ALEXANDRIA, Va. - It's been used by people for thousands of years for recreation and commerce, but not lately. The massive construction of the Woodrow Wilson Bridge has made access to Jones Point in Alexandria a bit difficult.
Work is now under way on restoring the 65-acre national park on Jones Point, which had been a popular place in the community for decades.
Jonathan Jacobson, executive project manager for the Woodrow Wilson Bridge Project, says the $12 million restoration is the last of the 22 contracts associated with the bridge construction.
"We are keeping access to parts of the park during construction for the neighborhood," says Jacobson.
That work will include stabilization of the old Virginia shipbuilding company finishing pier that was falling into the river and an upgrade to a lighthouse that dates back to 1841.
"The Mount Vernon Trail goes through the park eventually, but right now we have to detour it onto city streets," says Jacobson.
The park will also get new ball fields and playgrounds, and more parking and restrooms.
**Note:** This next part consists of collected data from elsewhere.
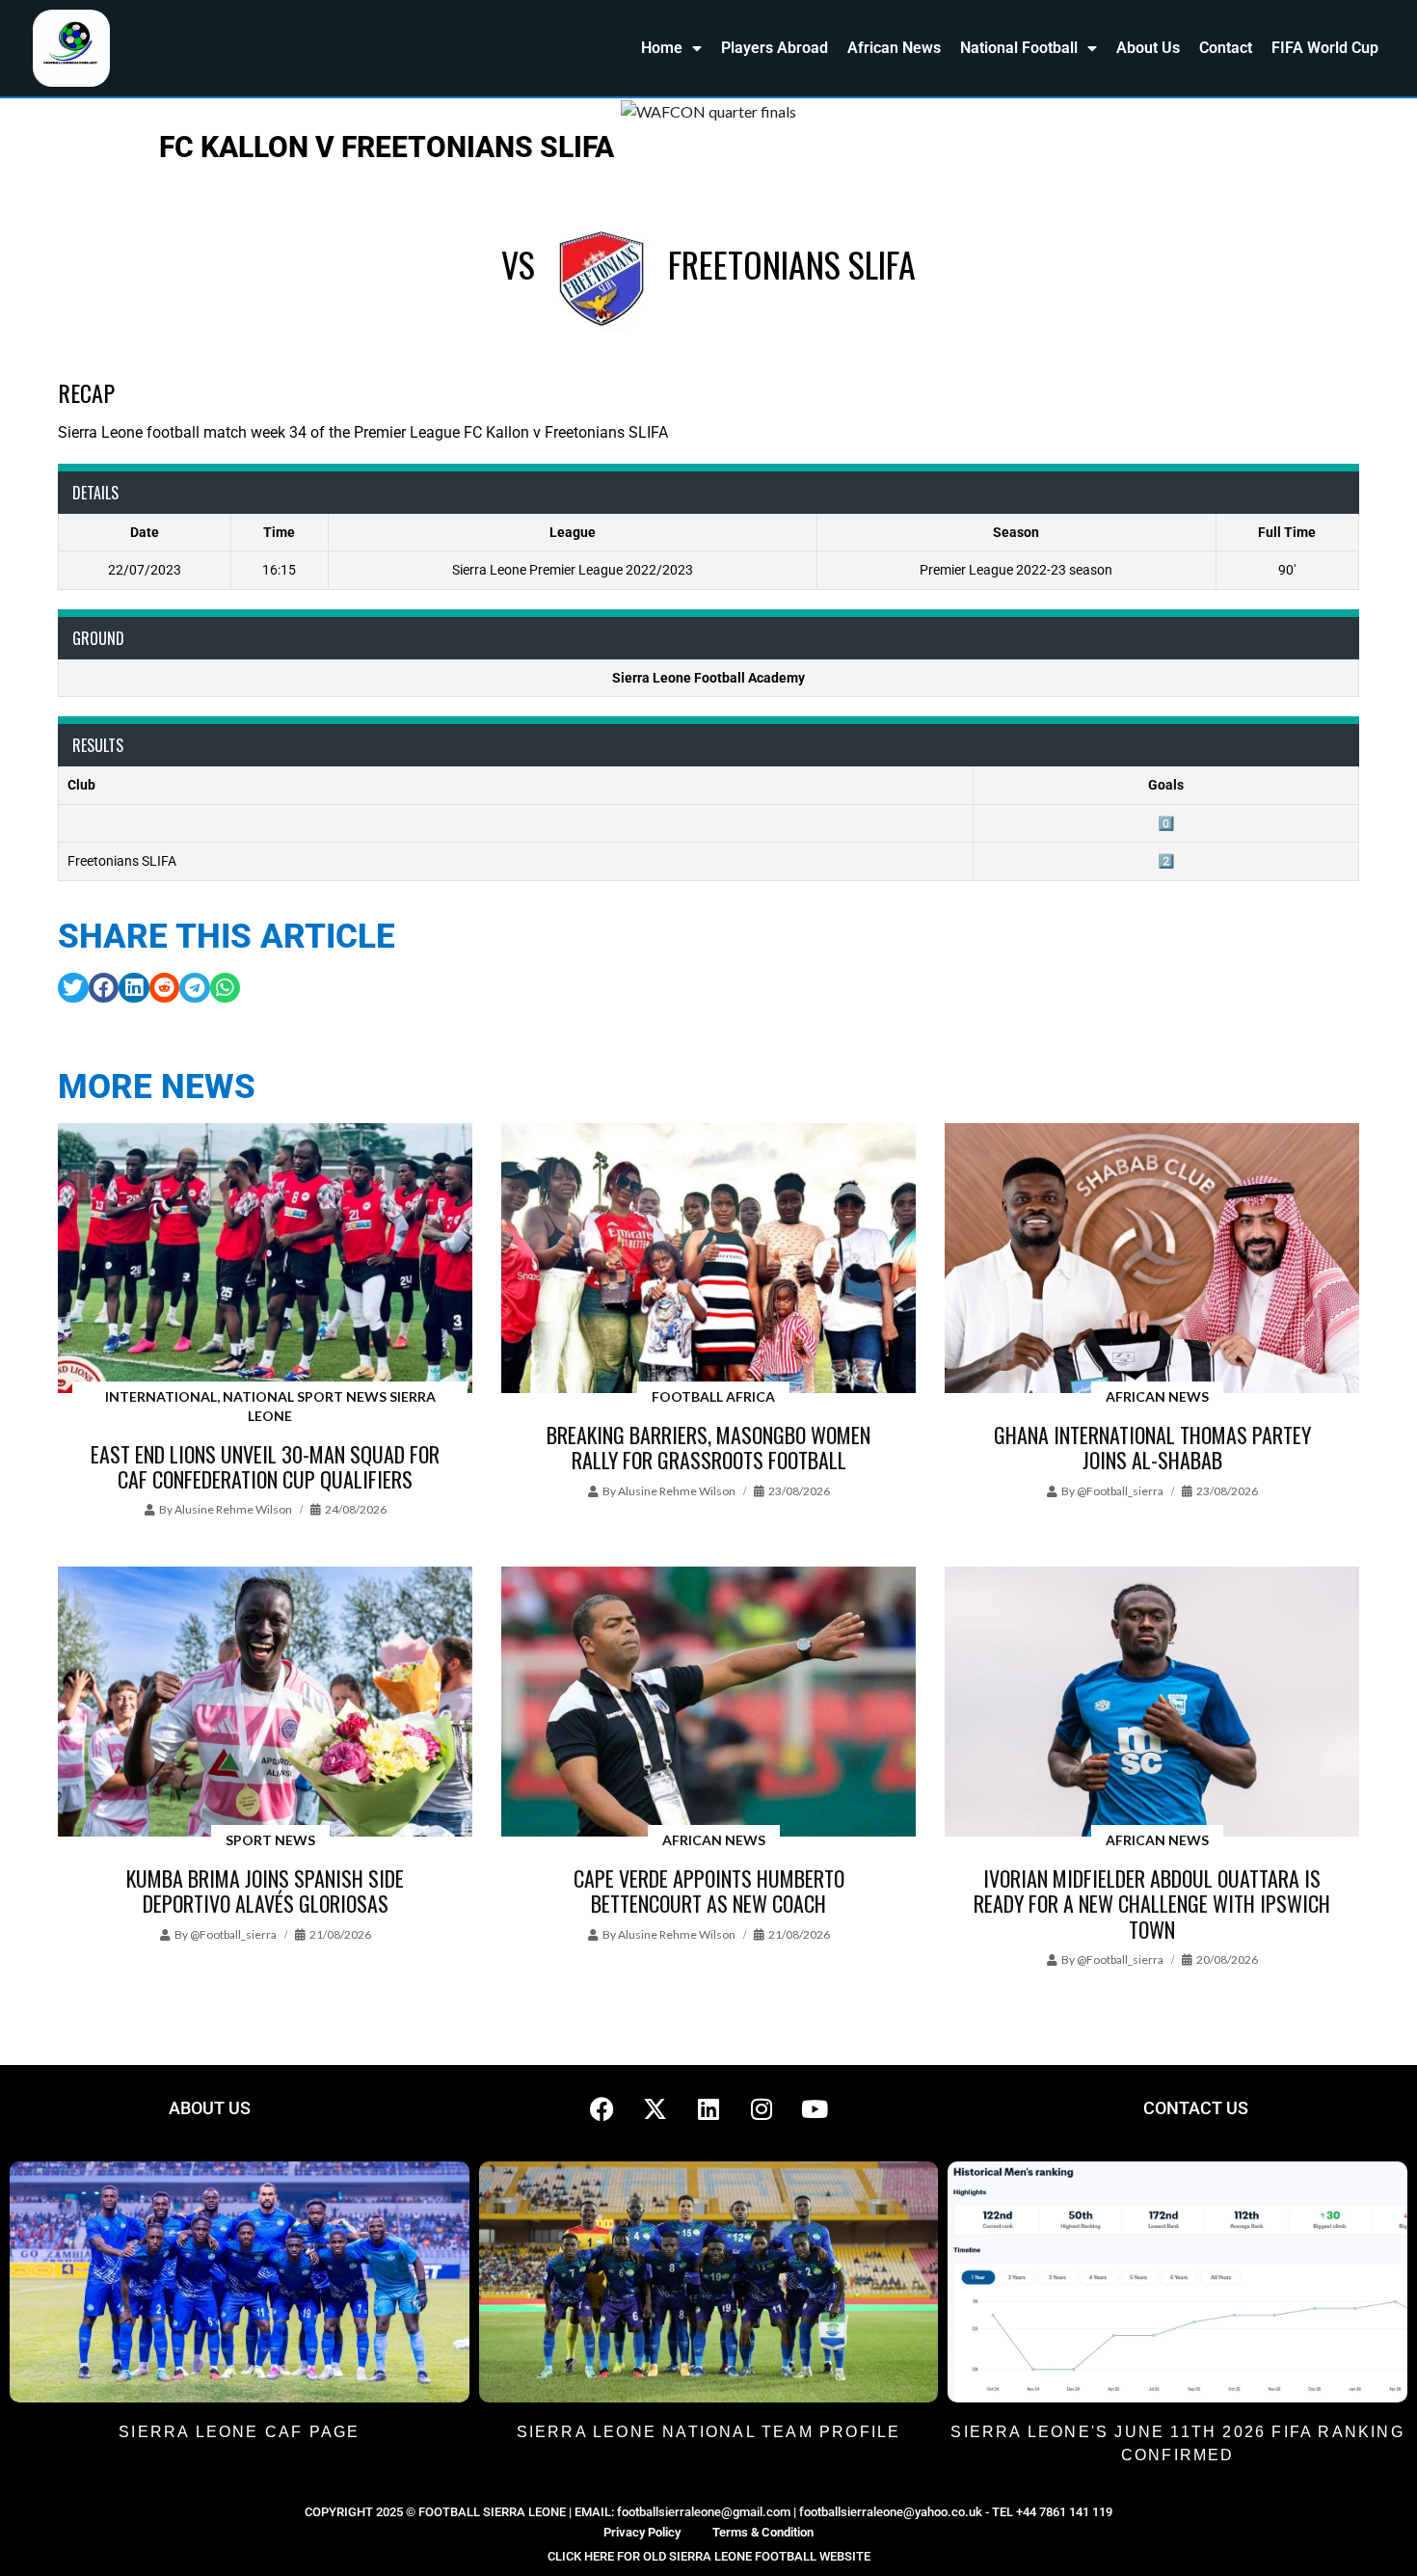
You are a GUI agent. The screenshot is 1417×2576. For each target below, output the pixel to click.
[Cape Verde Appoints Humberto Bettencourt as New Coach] (708, 1703)
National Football (1019, 48)
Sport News (270, 1840)
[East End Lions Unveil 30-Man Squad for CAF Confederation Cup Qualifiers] (265, 1259)
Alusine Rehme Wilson (233, 1509)
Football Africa (713, 1396)
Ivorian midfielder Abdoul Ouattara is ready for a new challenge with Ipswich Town (1152, 1904)
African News (894, 48)
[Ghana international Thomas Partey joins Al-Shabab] (1152, 1259)
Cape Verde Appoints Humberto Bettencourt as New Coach (709, 1891)
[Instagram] (761, 2108)
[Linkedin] (708, 2108)
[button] (73, 988)
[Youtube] (814, 2108)
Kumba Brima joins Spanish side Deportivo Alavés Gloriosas (265, 1891)
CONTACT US (1195, 2108)
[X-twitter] (655, 2108)
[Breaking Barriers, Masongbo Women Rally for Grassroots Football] (708, 1259)
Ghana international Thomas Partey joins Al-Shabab (1152, 1447)
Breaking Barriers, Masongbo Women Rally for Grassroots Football (708, 1447)
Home (661, 48)
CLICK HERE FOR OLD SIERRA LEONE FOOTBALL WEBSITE (709, 2556)
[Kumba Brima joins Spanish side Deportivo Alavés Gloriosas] (265, 1703)
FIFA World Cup (1324, 48)
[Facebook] (602, 2108)
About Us (1148, 48)
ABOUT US (210, 2108)
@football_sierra (1120, 1491)
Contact (1225, 48)
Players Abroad (774, 48)
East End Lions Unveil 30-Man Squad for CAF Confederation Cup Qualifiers (265, 1466)
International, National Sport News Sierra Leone (270, 1406)
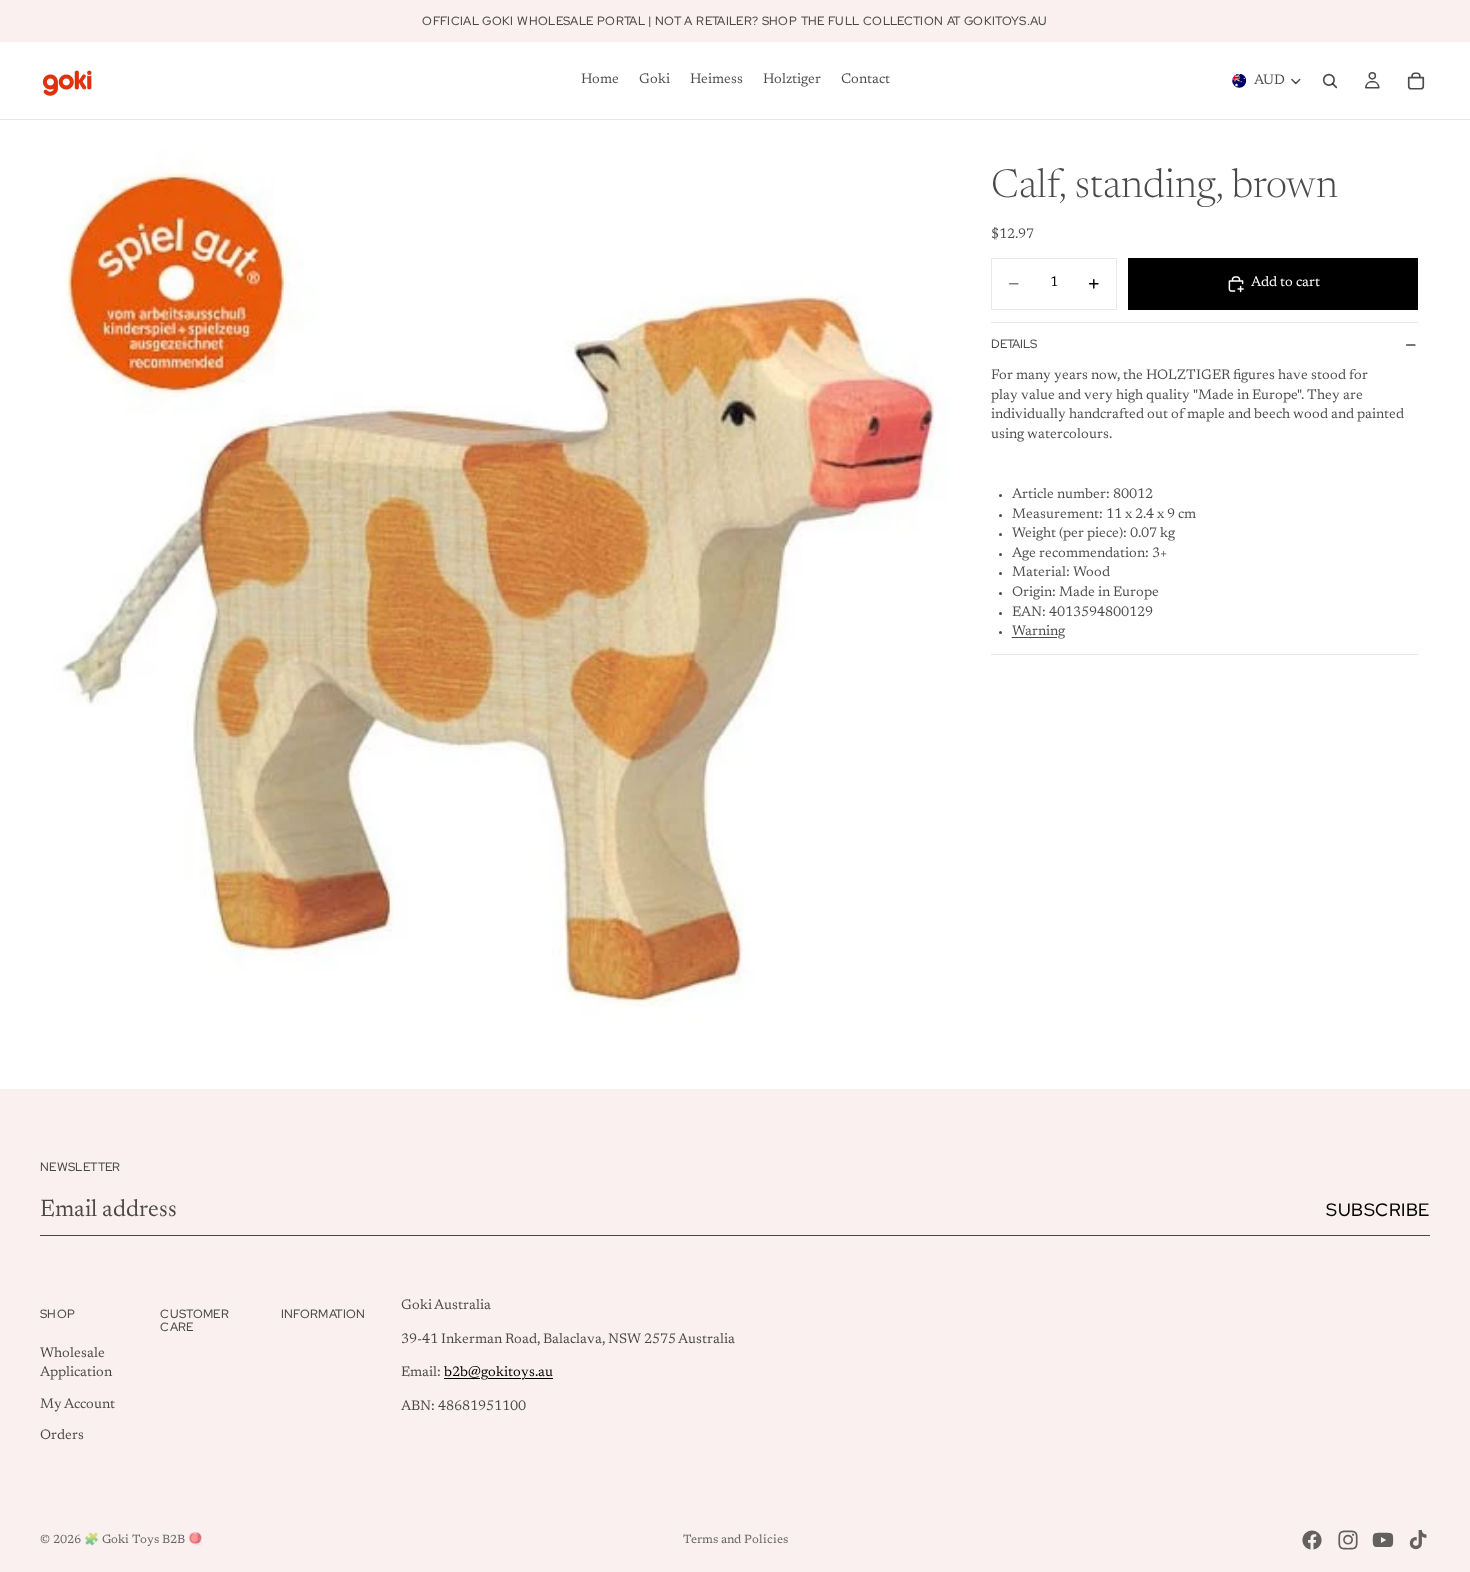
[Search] (1330, 81)
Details (1014, 344)
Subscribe (1378, 1209)
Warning (1038, 632)
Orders (62, 1436)
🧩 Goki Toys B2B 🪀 (143, 1540)
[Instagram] (1348, 1540)
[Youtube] (1383, 1540)
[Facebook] (1312, 1540)
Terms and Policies (735, 1540)
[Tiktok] (1418, 1540)
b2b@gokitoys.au (498, 1373)
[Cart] (1416, 81)
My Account (77, 1405)
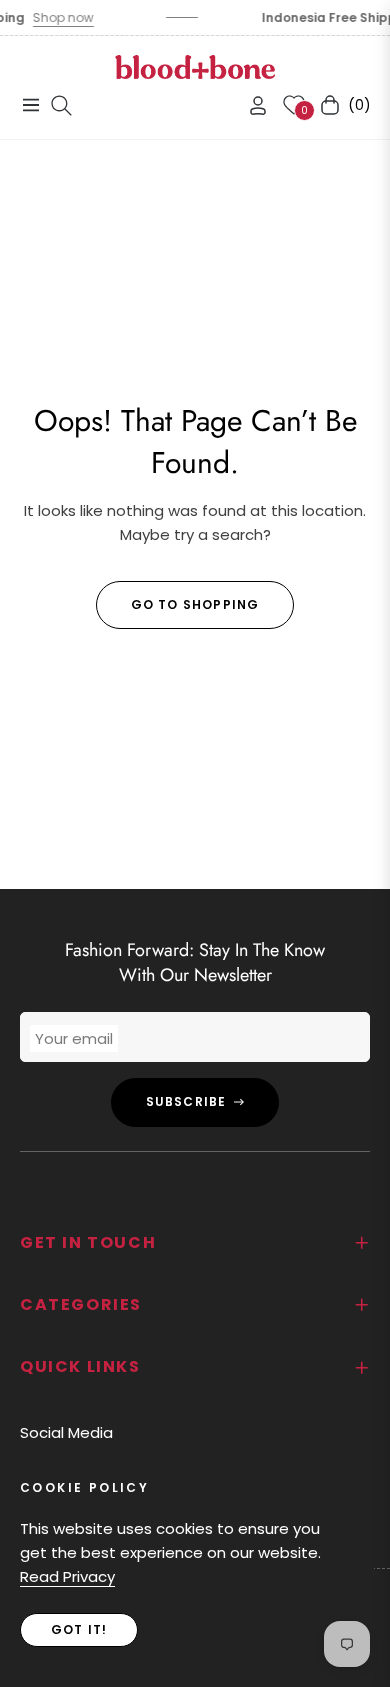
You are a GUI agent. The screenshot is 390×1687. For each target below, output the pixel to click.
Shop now (57, 17)
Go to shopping (195, 604)
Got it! (79, 1629)
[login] (250, 105)
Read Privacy (67, 1576)
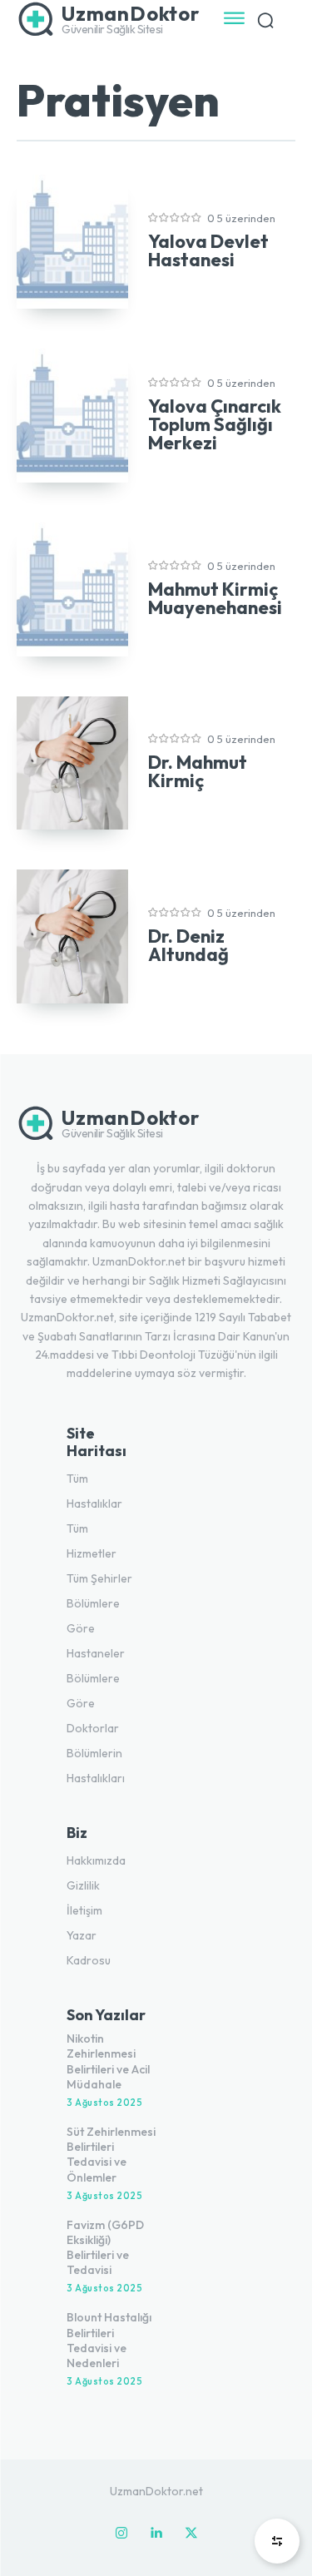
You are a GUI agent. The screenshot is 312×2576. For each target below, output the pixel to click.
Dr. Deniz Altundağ (188, 945)
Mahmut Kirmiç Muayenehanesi (215, 598)
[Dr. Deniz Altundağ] (72, 936)
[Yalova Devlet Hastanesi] (72, 242)
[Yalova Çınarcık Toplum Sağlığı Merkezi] (72, 416)
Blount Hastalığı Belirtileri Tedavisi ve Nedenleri (109, 2340)
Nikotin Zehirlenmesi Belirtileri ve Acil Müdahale (108, 2061)
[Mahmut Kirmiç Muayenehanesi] (72, 589)
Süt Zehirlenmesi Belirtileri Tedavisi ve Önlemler (111, 2154)
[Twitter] (191, 2533)
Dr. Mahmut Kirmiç (197, 771)
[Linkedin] (156, 2533)
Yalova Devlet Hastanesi (208, 250)
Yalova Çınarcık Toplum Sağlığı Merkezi (214, 424)
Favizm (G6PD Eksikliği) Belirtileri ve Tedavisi (105, 2247)
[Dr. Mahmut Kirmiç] (72, 763)
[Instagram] (121, 2533)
Some wetlands will also be restored. The work is supposed to be completed by the end of 2012.
The site has been used continuously for residences, business, and maritime operations. During both the American Revolution and the Civil War, Jones Point included a small fort to protect Alexandria from attack. Archeological evidence recovered in the park indicates activity by humans there as far back as 7900 B.C.